■ SET TASK ■
Reproduce these lines verbatim, from the line containing "Screen dimensions: 1498x812" up to and including the line containing "Looking at the screenshot, I should [x=16, y=70].".

■ DATA RECORDS ■

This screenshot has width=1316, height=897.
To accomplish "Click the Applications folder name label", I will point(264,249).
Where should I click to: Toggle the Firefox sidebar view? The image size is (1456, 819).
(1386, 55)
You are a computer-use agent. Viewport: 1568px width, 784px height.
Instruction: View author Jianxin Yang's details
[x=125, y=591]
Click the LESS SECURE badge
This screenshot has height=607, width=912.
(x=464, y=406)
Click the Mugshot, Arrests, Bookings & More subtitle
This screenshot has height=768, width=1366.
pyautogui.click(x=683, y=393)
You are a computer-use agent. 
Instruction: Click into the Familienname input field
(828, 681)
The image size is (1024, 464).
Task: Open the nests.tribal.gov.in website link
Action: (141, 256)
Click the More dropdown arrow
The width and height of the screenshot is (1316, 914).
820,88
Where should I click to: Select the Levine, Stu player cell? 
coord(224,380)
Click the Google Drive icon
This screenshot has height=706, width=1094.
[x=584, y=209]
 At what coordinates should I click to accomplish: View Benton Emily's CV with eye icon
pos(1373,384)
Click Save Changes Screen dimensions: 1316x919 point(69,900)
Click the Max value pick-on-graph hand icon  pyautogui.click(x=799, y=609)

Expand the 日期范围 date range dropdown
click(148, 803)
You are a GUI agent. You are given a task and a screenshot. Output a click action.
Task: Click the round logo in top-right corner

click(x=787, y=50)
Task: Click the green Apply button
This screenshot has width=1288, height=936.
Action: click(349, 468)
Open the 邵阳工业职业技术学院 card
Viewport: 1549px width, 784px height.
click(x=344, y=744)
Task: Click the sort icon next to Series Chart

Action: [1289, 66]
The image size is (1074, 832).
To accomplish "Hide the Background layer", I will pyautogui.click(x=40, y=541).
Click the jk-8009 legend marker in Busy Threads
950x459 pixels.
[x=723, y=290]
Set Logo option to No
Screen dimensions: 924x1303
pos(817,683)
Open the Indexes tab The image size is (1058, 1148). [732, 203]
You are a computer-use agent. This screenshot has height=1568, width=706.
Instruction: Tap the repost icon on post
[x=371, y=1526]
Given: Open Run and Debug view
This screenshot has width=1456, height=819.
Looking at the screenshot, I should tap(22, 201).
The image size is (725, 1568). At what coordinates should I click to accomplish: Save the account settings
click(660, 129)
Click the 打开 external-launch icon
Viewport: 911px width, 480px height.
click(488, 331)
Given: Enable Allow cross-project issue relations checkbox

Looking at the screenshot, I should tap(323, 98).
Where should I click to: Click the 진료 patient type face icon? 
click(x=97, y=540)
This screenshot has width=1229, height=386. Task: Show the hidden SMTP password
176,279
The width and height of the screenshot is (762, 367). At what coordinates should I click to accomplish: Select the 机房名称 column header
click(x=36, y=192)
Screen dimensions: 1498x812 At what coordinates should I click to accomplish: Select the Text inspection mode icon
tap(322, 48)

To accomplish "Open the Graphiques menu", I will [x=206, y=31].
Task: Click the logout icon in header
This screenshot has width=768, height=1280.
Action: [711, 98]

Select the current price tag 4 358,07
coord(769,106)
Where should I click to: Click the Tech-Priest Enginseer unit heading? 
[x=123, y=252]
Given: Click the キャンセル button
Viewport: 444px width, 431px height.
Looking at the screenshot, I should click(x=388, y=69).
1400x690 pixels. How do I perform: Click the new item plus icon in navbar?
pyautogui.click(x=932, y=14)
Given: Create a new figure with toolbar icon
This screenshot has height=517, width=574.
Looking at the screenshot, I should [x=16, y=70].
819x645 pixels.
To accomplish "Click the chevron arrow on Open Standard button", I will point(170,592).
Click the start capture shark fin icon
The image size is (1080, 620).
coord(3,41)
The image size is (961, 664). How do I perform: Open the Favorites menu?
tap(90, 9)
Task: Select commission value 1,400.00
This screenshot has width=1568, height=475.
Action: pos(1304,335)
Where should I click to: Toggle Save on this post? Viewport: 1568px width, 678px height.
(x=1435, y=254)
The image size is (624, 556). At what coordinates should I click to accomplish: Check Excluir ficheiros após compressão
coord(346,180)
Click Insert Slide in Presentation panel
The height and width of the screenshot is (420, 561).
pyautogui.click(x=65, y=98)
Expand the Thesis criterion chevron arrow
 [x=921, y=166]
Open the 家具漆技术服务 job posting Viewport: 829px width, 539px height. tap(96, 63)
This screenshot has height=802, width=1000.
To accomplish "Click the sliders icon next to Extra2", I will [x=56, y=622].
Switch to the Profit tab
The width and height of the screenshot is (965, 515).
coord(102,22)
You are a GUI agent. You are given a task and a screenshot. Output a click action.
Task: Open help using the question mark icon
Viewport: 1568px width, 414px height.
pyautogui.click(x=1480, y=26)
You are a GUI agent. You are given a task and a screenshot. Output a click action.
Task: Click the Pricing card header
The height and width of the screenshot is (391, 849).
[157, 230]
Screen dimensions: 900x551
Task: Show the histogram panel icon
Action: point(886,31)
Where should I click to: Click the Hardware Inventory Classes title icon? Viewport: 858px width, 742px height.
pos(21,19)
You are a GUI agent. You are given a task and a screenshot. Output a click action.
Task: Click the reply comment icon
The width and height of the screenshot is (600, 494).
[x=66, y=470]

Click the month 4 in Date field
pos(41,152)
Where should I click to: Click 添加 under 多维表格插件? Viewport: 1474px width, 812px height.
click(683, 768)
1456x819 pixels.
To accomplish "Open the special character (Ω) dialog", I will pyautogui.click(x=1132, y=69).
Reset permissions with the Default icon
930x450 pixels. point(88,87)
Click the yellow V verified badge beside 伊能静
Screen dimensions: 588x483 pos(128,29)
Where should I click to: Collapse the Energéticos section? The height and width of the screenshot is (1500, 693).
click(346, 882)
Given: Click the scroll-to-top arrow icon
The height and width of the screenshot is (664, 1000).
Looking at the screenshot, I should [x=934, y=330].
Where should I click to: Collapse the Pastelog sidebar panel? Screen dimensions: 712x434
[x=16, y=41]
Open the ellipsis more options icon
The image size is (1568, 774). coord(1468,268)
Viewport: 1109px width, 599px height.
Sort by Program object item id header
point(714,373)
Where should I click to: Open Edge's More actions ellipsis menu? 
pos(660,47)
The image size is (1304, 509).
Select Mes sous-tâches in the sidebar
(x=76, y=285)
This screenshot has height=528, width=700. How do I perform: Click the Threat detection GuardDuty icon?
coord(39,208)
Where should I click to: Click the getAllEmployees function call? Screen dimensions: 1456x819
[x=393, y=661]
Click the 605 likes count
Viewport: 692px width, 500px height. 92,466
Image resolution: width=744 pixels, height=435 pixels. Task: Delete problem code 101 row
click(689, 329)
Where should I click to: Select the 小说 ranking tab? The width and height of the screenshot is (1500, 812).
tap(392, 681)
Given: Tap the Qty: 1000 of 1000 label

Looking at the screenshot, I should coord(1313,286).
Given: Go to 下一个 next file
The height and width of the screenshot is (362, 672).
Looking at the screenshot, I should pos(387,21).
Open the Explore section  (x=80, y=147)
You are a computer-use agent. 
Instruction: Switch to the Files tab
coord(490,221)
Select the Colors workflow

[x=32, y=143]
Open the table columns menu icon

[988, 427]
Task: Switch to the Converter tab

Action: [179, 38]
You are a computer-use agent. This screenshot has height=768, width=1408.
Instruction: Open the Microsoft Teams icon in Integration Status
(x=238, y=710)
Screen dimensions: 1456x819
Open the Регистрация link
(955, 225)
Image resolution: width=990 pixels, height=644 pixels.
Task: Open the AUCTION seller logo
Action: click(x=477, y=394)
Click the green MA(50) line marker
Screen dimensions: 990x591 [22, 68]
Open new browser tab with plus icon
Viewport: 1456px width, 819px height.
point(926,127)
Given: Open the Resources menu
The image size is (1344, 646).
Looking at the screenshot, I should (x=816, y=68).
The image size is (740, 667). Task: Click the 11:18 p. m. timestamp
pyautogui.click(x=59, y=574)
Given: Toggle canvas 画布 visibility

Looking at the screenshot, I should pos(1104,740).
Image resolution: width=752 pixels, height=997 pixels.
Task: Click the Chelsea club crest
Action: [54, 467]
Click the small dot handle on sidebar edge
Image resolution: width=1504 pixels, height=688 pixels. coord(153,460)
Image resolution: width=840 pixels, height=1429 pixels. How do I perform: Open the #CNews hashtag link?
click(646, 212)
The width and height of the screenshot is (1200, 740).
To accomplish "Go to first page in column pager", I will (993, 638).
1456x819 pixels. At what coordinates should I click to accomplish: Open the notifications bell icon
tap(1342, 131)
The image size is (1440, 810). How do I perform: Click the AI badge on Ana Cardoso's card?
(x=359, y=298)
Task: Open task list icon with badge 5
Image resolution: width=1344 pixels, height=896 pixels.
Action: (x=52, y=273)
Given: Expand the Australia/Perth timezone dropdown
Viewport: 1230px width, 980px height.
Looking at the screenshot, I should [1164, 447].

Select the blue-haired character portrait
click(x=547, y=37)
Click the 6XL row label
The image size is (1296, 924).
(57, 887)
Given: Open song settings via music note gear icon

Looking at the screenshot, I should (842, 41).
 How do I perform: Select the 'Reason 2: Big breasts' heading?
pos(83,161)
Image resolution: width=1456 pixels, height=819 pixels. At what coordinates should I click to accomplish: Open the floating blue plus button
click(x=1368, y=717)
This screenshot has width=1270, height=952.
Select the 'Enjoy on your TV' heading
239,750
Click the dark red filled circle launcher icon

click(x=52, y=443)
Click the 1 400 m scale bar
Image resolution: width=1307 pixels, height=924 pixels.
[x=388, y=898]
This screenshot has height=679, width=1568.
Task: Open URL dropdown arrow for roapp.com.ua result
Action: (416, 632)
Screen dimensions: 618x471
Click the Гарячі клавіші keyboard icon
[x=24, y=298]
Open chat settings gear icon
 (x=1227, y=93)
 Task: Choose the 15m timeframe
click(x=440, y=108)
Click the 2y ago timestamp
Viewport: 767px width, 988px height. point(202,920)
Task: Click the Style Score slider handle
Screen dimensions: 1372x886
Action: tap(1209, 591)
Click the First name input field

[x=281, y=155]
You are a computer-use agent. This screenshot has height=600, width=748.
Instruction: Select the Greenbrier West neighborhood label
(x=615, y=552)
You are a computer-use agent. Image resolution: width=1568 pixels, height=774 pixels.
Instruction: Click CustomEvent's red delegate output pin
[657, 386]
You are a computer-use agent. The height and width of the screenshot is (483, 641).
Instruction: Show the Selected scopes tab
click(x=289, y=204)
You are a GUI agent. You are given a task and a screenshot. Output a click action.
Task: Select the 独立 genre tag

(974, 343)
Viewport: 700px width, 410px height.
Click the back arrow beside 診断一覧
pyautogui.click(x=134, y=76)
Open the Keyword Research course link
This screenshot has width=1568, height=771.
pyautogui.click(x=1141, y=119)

■ REPLY ■
Screen dimensions: 1498x812 At what coordinates should I click to accomplish: Select the Text inspection mode icon
tap(322, 48)

To accomplish "Open the Graphiques menu", I will [x=206, y=31].
Task: Click the logout icon in header
This screenshot has width=768, height=1280.
Action: [711, 98]

Select the current price tag 4 358,07
coord(769,106)
Where should I click to: Click the Tech-Priest Enginseer unit heading? 
[x=123, y=252]
Given: Click the キャンセル button
Viewport: 444px width, 431px height.
Looking at the screenshot, I should click(x=388, y=69).
1400x690 pixels. How do I perform: Click the new item plus icon in navbar?
pyautogui.click(x=932, y=14)
Given: Create a new figure with toolbar icon
This screenshot has height=517, width=574.
Looking at the screenshot, I should [x=16, y=70].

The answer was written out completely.